▶ [GOAL 1]
In the Chase HQ article, what car does the undercover police car look a lot like?

▶ [ARTICLE]
++++++++++++++++++++

- Chase HQ
As the initial entry in what would become a kind of Taito micro-verse, Chase HQ lit up the arcades of the late 1980s with its rapid sprite scaling, digitized voice samples, and cops ‘n robbers gameplay. Though an iteration on a formula made popular by OutRun and built upon Taito’s earlier racing game Top Speed, Chase HQ adds elements of the classic Hollywood movie car chase. The original upright cabinet was unmissable. Its police decals with matching blue lights and wailing cop sirens stood up well against the largely Sega branded competition, and with its arrival closely aligned with Beverly Hills Cop, Lethal Weapon and Miami Vice, it was thematically on point for the time.
The action is split across five stages, with each stage divided into two distinct sections. First, you drive your undercover police car (which looks a whole lot like a Porsche 928) against the clock in pursuit of your assailant. You also have a limited number of turbo boosts that temporarily increase your speed (an idea later used by Sega in the less-than-great Turbo OutRun). The distance is helpfully displayed on the screen, so you can determine when you’re closing in. These stages have branching paths, another element from OutRun, and you need to take the correct one or else you’ll end up lagging behind your target. Once contact is made, your siren comes on and the timer resets, as you now have to destroy the criminal’s vehicle using your own car as a weapon. The enemy’s damage bar appears on the left hand side, with a radar on the right. Once you’ve inflicted enough damage, your opponent stops, the cuffs come out, and it’s onto the next mission. If you run out of time, you can replenish the clock with another credit, though if you’re engaged with an enemy, this annoying replenishes their health meter too.

++++++++++++++++++++

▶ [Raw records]
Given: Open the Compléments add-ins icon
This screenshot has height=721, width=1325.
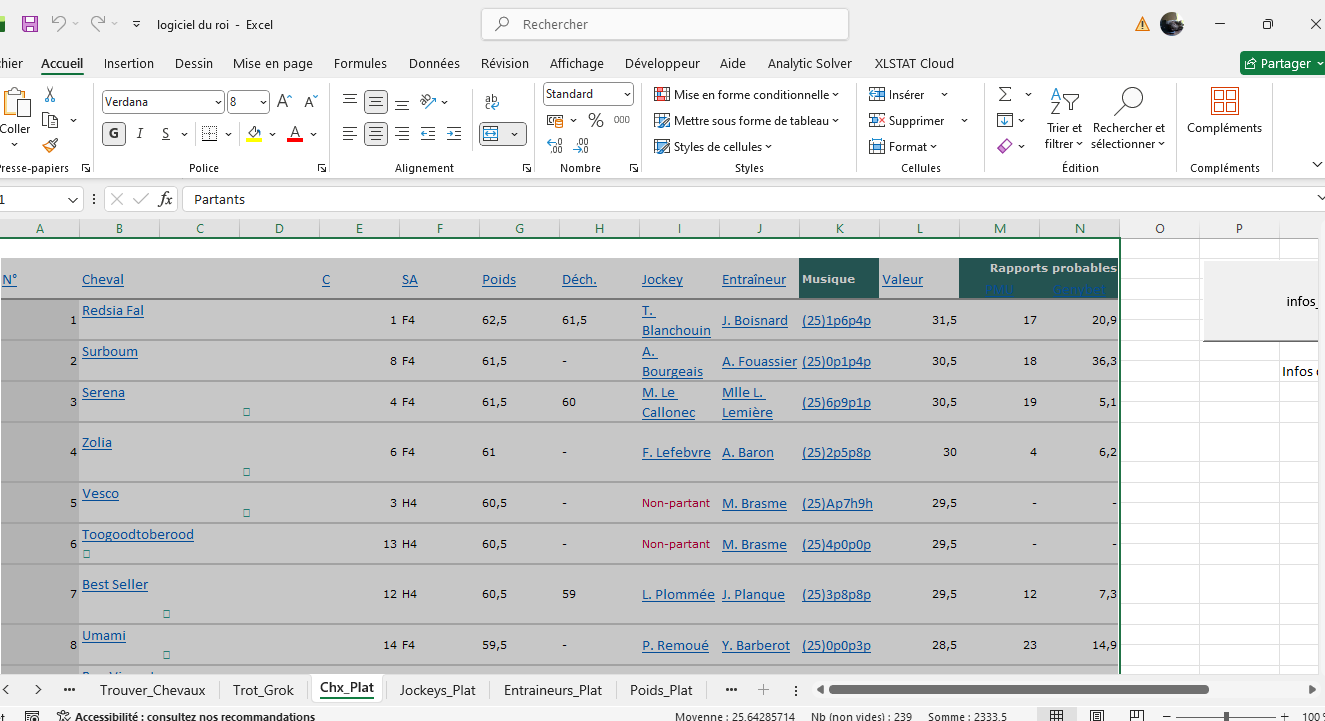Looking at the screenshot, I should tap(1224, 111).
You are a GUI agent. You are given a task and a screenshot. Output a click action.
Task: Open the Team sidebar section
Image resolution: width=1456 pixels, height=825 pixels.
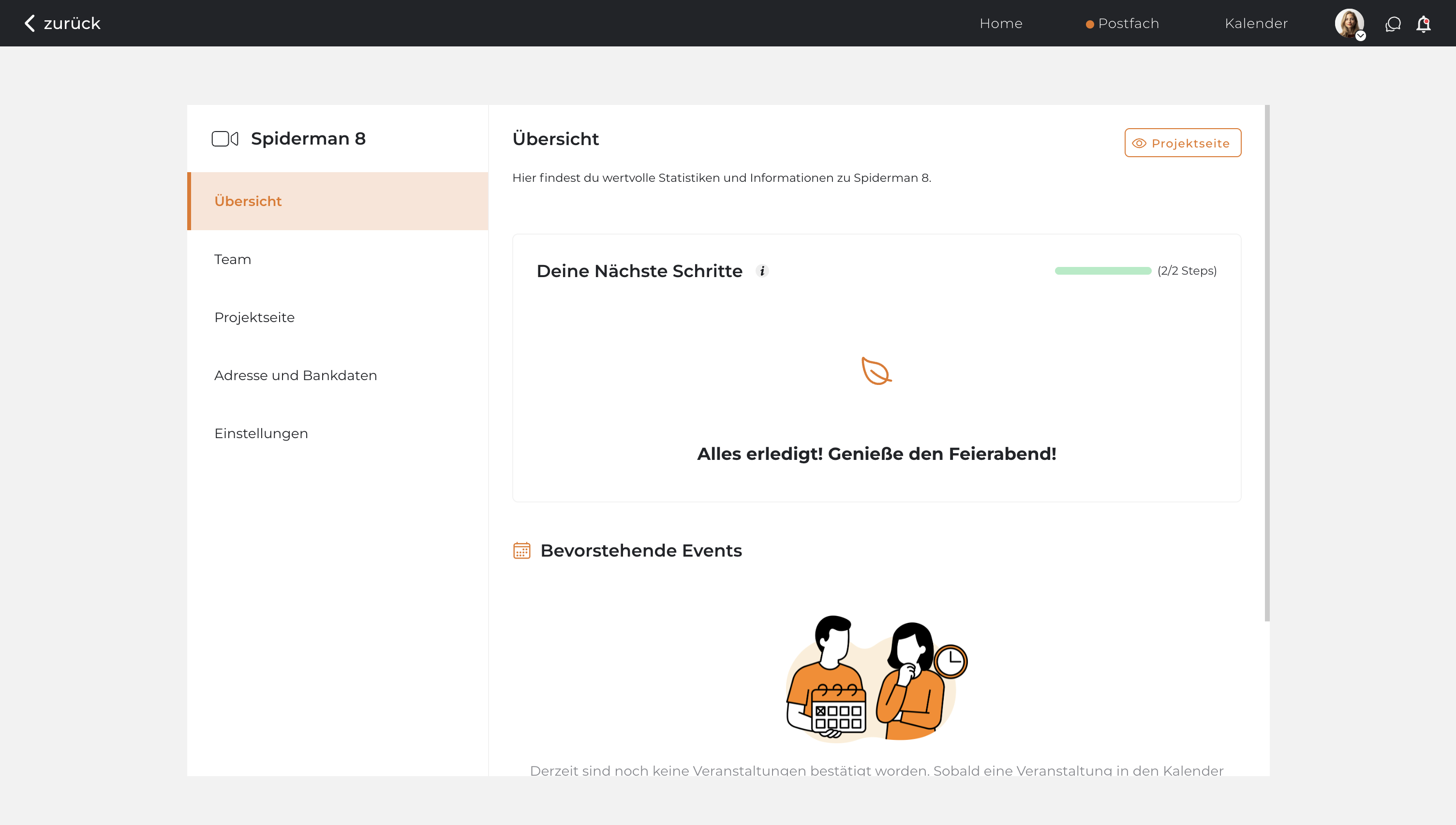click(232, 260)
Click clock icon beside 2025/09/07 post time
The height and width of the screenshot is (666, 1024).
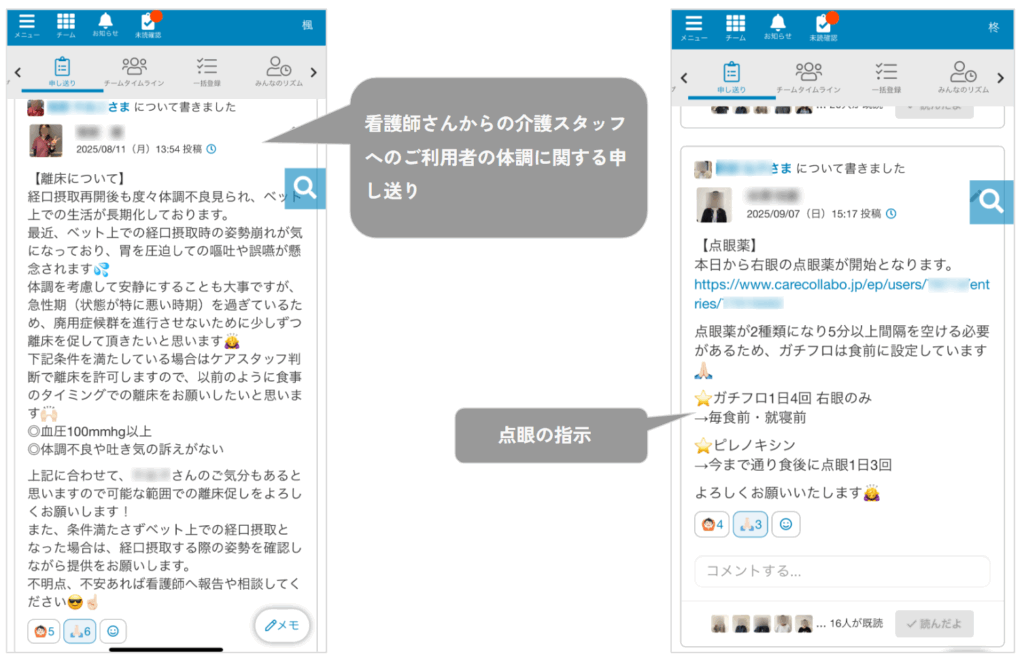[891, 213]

++++++++++++++++++++

▶ [GOAL 2]
Retype every line of the raw records, leaving the pictures out.

▶ [FULL OUTPUT 1]
A Porsche 928.

▶ [FULL OUTPUT 2]
Given: Open the Compléments add-ins icon
This screenshot has height=721, width=1325.
Looking at the screenshot, I should tap(1224, 111).
You are a GUI agent. You are given a task and a screenshot. Output a click action.
Task: Open the Team sidebar section
Image resolution: width=1456 pixels, height=825 pixels.
click(232, 260)
Click clock icon beside 2025/09/07 post time
The height and width of the screenshot is (666, 1024).
[891, 213]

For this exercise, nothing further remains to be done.